The development of drug resistance in tuberculosis is a significant global problem, often leading to therapeutic failure. While genetic sequencing techniques are able to identify known resistance causing mutations, they still fall short of understanding underlying mechanisms and translating these to avoid therapeutic failure. I have explored the use of structural information to bridge this gulf in knowledge, to guide the identification and characterization of novel mutations within the gene rpoB.

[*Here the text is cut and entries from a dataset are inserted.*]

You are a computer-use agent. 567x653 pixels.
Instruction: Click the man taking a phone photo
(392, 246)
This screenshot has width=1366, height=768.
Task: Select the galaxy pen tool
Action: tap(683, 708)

Missense mutations identified from our genome-wide association study were subdivided into two distinct phenotypes: resistant (n=203) and susceptible (n=28). Next, the mCSM suite of computational tools was used to qualitatively analyze the molecular changes brought about by these mutations. Our analysis included measurements for changes in protein stability, dynamics, interaction binding affinities and physicochemical properties. These were integrated into a predictive binary classifier used to distinguish between rifampicin resistant and susceptible mutations.
Following training using the KNN algorithm, and validation with independent blind tests obtained from online sources TBDreamDB, tbvar, GMTV, MUBII-TB-DB, our preliminary binary classifier performed with a precision of 90.4% and an accuracy of 80.6%. Analysis of the model highlighted that changes in interactions within the RNA polymerase complex, including to the nucleic acid and rifampicin, were a significant driver of resistance.
This work highlights the power of using structural information to interpret genomic variants. Our structure-based tool is able to analyze missense mutations located throughout the RpoB structure, and not limited to the rifampicin resistance determining region like the current gold-standard (Gene-Xpert MTB/RIF). Following clinical validation, this tool can be used as a backbone to treatment strategies in tuberculosis patients presenting with novel mutations, and in stewardship efforts.